Wozu die naturwissenschaftliche Verholzung philosophischen Denkens, der Szientismus, verführt, war auf dem Kongreß „Geist & Natur“ 1988 in Hannover zu erleben. Wieder einmal konfrontierte Popper sein Publikum mit der Geschichte von der westlichen Zivilisation als beste aller bisherigen Welten, verbannte er Modernitäts- und Technikkritik in die Dunkelkammer des Irrationalismus. Er schalt einen „modischen Pessimisten“, wer seine Einschätzung nicht teilen wollte, und warf ihm Blindheit gegen die wenn auch begrenzten Erfolge vor. Die Atombombe habe uns zu Pazifisten gemacht, die Quantenphysik mit ihrer Aufhebung eines absoluten Determinismus sei ein Beleg für die Willensfreiheit, Sklaverei sei abgeschafft, der Zustand der Dritten Welt gehe allein auf das Konto ihrer Diktatoren.

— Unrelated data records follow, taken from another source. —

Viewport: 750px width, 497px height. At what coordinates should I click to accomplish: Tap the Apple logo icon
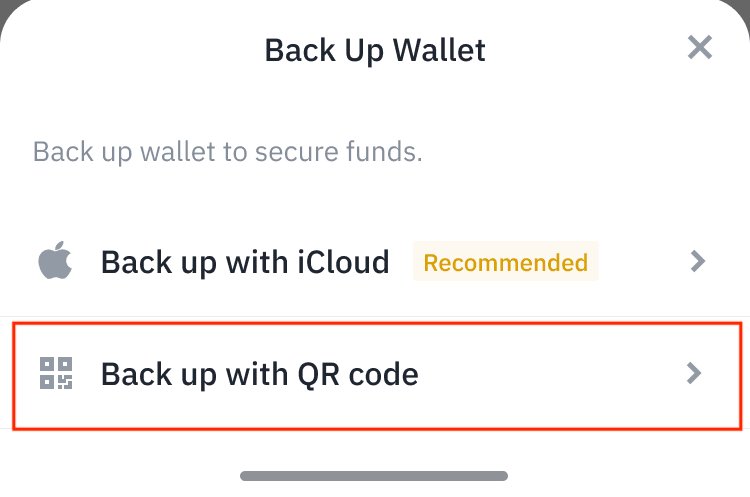coord(56,262)
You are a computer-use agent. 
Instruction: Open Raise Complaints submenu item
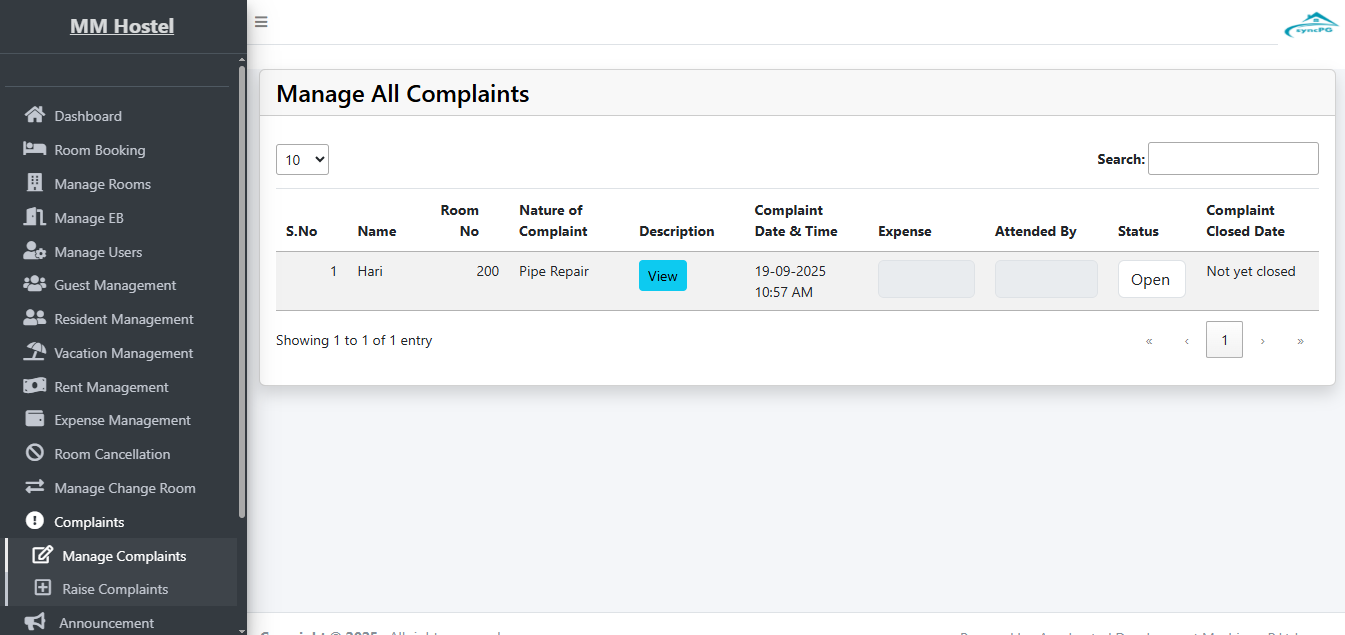(115, 589)
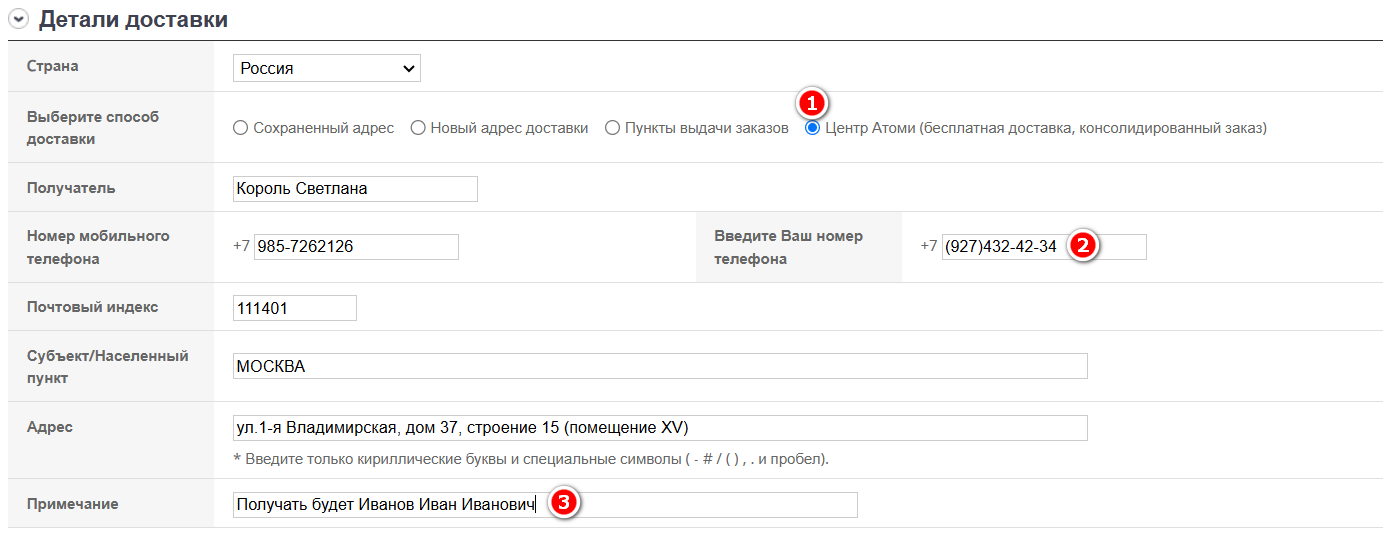Focus the Почтовый индекс field with 111401

click(293, 308)
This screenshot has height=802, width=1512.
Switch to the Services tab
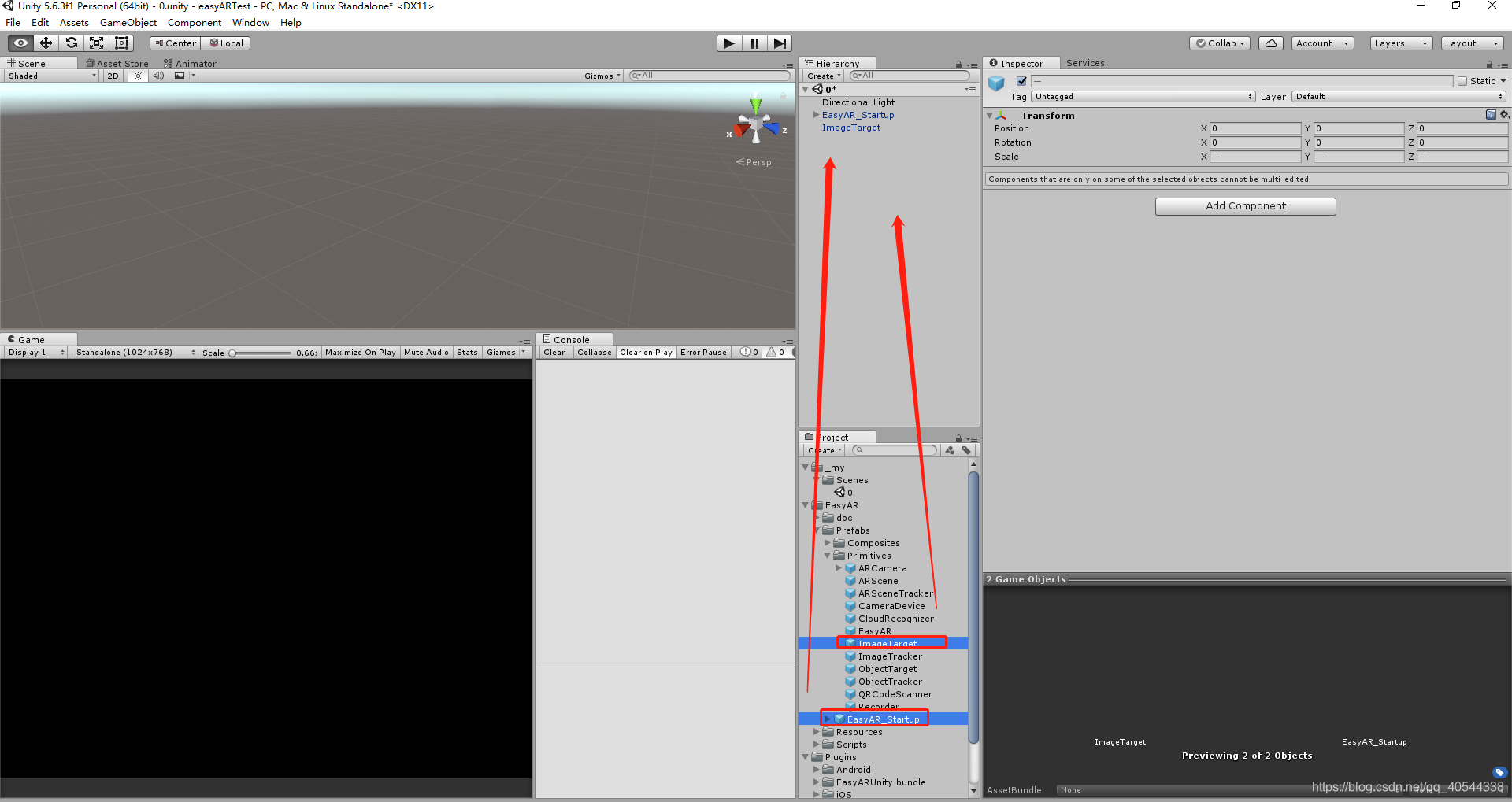point(1085,63)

Es ist schade, daß Popper sein Skepsispostulat mit zunehmendem Alter immer weniger auf sich selbst angewandt hat, zumal er seine Voraussetzungen nie mehr in Zweifel zog. Alles durch die Mühle von Versuch und Irrtum zu drehen, ist verhängnisvoll. Die Philosophie wird versimpelt, in der Politik ist es ein allzu kostenreiches, im übrigen auch nicht lebbares Verfahren. Konsequent wäre, die Politiker diesem Ideal gemäß durch Technokraten zu ersetzen. Und in der Tat: Bei den italienischen Parlamentswahlen dieses Frühjahrs war viel von einer „Regierung der Fachleute“ die Rede, auch anderswo zeigt man sich dem Gedanken geneigt. Läßt sich ein besserer Beweis für die andauernde Breitenwirkung des Philosophen Popper denken?